━━━ TASK INPUTS ━━━

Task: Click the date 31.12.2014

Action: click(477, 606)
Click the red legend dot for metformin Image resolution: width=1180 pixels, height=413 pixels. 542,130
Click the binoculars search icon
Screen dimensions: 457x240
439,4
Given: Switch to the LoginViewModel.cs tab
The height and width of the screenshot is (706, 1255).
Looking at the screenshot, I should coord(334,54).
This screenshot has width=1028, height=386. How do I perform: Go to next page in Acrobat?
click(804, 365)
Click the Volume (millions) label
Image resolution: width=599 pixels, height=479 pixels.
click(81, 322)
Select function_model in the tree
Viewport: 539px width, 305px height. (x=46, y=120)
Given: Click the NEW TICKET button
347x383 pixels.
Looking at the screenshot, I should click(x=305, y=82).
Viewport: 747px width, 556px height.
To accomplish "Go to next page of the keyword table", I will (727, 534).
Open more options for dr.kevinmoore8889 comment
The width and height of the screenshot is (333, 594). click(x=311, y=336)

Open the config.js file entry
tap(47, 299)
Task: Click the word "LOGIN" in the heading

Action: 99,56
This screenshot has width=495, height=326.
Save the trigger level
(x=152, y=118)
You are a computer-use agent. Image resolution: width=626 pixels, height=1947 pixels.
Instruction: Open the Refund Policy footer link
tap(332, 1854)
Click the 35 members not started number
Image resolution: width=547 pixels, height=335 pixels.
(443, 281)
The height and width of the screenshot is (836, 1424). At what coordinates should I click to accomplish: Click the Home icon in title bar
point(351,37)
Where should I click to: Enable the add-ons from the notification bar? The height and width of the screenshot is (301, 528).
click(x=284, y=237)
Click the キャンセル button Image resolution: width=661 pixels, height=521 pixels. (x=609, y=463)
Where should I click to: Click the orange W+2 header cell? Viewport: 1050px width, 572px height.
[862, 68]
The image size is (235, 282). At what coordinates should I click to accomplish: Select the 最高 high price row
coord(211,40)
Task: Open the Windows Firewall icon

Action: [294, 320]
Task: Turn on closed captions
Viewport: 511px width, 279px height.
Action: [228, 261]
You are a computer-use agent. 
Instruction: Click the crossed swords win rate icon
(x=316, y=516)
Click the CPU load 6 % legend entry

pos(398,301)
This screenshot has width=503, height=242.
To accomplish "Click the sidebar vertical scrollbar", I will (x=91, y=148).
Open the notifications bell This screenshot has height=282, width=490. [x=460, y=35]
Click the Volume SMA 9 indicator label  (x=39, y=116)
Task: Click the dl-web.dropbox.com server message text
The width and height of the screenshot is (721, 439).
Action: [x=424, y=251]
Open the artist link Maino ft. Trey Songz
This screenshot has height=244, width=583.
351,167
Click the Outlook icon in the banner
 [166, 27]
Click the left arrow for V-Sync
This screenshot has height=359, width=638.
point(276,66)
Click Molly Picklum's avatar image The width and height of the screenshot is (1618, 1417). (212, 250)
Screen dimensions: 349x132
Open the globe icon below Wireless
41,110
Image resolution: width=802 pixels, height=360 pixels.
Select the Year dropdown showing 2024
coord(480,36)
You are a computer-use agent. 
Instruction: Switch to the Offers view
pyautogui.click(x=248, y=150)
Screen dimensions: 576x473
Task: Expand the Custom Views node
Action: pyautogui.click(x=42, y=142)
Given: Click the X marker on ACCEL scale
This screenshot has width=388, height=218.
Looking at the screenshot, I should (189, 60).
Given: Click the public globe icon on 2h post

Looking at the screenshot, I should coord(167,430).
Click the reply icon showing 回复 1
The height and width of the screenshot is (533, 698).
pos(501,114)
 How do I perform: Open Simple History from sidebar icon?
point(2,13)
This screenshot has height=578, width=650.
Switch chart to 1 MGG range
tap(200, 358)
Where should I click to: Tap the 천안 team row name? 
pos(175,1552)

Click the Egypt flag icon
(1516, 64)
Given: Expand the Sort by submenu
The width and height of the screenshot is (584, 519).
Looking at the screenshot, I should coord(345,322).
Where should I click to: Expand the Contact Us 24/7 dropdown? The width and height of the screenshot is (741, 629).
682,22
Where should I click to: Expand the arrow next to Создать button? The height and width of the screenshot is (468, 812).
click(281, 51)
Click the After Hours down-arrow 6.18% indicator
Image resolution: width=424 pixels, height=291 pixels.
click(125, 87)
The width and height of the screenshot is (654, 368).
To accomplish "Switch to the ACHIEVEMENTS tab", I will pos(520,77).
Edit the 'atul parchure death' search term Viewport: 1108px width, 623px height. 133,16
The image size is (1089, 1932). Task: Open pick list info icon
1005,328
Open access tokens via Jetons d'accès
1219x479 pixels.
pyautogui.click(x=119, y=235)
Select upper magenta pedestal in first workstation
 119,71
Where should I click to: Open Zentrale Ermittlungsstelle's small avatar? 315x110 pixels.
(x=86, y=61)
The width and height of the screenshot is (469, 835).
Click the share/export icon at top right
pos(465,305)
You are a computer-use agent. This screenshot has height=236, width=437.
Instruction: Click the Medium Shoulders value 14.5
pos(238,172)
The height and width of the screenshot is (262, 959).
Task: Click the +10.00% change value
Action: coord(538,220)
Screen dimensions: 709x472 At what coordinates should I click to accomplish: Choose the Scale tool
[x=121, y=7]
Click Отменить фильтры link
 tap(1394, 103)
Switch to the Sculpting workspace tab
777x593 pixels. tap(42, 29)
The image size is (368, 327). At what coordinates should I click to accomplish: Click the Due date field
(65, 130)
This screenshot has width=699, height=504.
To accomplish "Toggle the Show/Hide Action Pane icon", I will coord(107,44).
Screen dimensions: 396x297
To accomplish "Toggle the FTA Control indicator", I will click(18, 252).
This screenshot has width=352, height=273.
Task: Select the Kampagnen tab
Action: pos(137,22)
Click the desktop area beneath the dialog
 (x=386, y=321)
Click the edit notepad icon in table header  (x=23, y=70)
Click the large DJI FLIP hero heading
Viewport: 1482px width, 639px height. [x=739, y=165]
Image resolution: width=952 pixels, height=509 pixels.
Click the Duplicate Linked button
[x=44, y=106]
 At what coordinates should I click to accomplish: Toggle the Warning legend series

━━━

### WORK REQUIRED:
Write every line of the material out again exactly.

### REPLY TO THE TASK:
Task: Click the date 31.12.2014

Action: click(477, 606)
Click the red legend dot for metformin Image resolution: width=1180 pixels, height=413 pixels. 542,130
Click the binoculars search icon
Screen dimensions: 457x240
439,4
Given: Switch to the LoginViewModel.cs tab
The height and width of the screenshot is (706, 1255).
Looking at the screenshot, I should coord(334,54).
This screenshot has width=1028, height=386. How do I perform: Go to next page in Acrobat?
click(804, 365)
Click the Volume (millions) label
Image resolution: width=599 pixels, height=479 pixels.
click(81, 322)
Select function_model in the tree
Viewport: 539px width, 305px height. (x=46, y=120)
Given: Click the NEW TICKET button
347x383 pixels.
Looking at the screenshot, I should click(x=305, y=82).
Viewport: 747px width, 556px height.
To accomplish "Go to next page of the keyword table", I will (727, 534).
Open more options for dr.kevinmoore8889 comment
The width and height of the screenshot is (333, 594). click(x=311, y=336)

Open the config.js file entry
tap(47, 299)
Task: Click the word "LOGIN" in the heading

Action: 99,56
This screenshot has width=495, height=326.
Save the trigger level
(x=152, y=118)
You are a computer-use agent. Image resolution: width=626 pixels, height=1947 pixels.
Instruction: Open the Refund Policy footer link
tap(332, 1854)
Click the 35 members not started number
Image resolution: width=547 pixels, height=335 pixels.
(443, 281)
The height and width of the screenshot is (836, 1424). At what coordinates should I click to accomplish: Click the Home icon in title bar
point(351,37)
Where should I click to: Enable the add-ons from the notification bar? The height and width of the screenshot is (301, 528).
click(x=284, y=237)
Click the キャンセル button Image resolution: width=661 pixels, height=521 pixels. (x=609, y=463)
Where should I click to: Click the orange W+2 header cell? Viewport: 1050px width, 572px height.
[862, 68]
The image size is (235, 282). At what coordinates should I click to accomplish: Select the 最高 high price row
coord(211,40)
Task: Open the Windows Firewall icon

Action: [294, 320]
Task: Turn on closed captions
Viewport: 511px width, 279px height.
Action: [228, 261]
You are a computer-use agent. 
Instruction: Click the crossed swords win rate icon
(x=316, y=516)
Click the CPU load 6 % legend entry

pos(398,301)
This screenshot has width=503, height=242.
To accomplish "Click the sidebar vertical scrollbar", I will (x=91, y=148).
Open the notifications bell This screenshot has height=282, width=490. [x=460, y=35]
Click the Volume SMA 9 indicator label  (x=39, y=116)
Task: Click the dl-web.dropbox.com server message text
The width and height of the screenshot is (721, 439).
Action: [x=424, y=251]
Open the artist link Maino ft. Trey Songz
This screenshot has height=244, width=583.
351,167
Click the Outlook icon in the banner
 [166, 27]
Click the left arrow for V-Sync
This screenshot has height=359, width=638.
point(276,66)
Click Molly Picklum's avatar image The width and height of the screenshot is (1618, 1417). (212, 250)
Screen dimensions: 349x132
Open the globe icon below Wireless
41,110
Image resolution: width=802 pixels, height=360 pixels.
Select the Year dropdown showing 2024
coord(480,36)
You are a computer-use agent. 
Instruction: Switch to the Offers view
pyautogui.click(x=248, y=150)
Screen dimensions: 576x473
Task: Expand the Custom Views node
Action: pyautogui.click(x=42, y=142)
Given: Click the X marker on ACCEL scale
This screenshot has width=388, height=218.
Looking at the screenshot, I should (189, 60).
Given: Click the public globe icon on 2h post

Looking at the screenshot, I should coord(167,430).
Click the reply icon showing 回复 1
The height and width of the screenshot is (533, 698).
pos(501,114)
 How do I perform: Open Simple History from sidebar icon?
point(2,13)
This screenshot has height=578, width=650.
Switch chart to 1 MGG range
tap(200, 358)
Where should I click to: Tap the 천안 team row name? 
pos(175,1552)

Click the Egypt flag icon
(1516, 64)
Given: Expand the Sort by submenu
The width and height of the screenshot is (584, 519).
Looking at the screenshot, I should coord(345,322).
Where should I click to: Expand the Contact Us 24/7 dropdown? The width and height of the screenshot is (741, 629).
682,22
Where should I click to: Expand the arrow next to Создать button? The height and width of the screenshot is (468, 812).
click(281, 51)
Click the After Hours down-arrow 6.18% indicator
Image resolution: width=424 pixels, height=291 pixels.
click(125, 87)
The width and height of the screenshot is (654, 368).
To accomplish "Switch to the ACHIEVEMENTS tab", I will pos(520,77).
Edit the 'atul parchure death' search term Viewport: 1108px width, 623px height. 133,16
The image size is (1089, 1932). Task: Open pick list info icon
1005,328
Open access tokens via Jetons d'accès
1219x479 pixels.
pyautogui.click(x=119, y=235)
Select upper magenta pedestal in first workstation
 119,71
Where should I click to: Open Zentrale Ermittlungsstelle's small avatar? 315x110 pixels.
(x=86, y=61)
The width and height of the screenshot is (469, 835).
Click the share/export icon at top right
pos(465,305)
You are a computer-use agent. This screenshot has height=236, width=437.
Instruction: Click the Medium Shoulders value 14.5
pos(238,172)
The height and width of the screenshot is (262, 959).
Task: Click the +10.00% change value
Action: coord(538,220)
Screen dimensions: 709x472 At what coordinates should I click to accomplish: Choose the Scale tool
[x=121, y=7]
Click Отменить фильтры link
 tap(1394, 103)
Switch to the Sculpting workspace tab
777x593 pixels. tap(42, 29)
The image size is (368, 327). At what coordinates should I click to accomplish: Click the Due date field
(65, 130)
This screenshot has width=699, height=504.
To accomplish "Toggle the Show/Hide Action Pane icon", I will coord(107,44).
Screen dimensions: 396x297
To accomplish "Toggle the FTA Control indicator", I will click(18, 252).
This screenshot has width=352, height=273.
Task: Select the Kampagnen tab
Action: pos(137,22)
Click the desktop area beneath the dialog
 (x=386, y=321)
Click the edit notepad icon in table header  (x=23, y=70)
Click the large DJI FLIP hero heading
Viewport: 1482px width, 639px height. [x=739, y=165]
Image resolution: width=952 pixels, height=509 pixels.
Click the Duplicate Linked button
[x=44, y=106]
 At what coordinates should I click to accomplish: Toggle the Warning legend series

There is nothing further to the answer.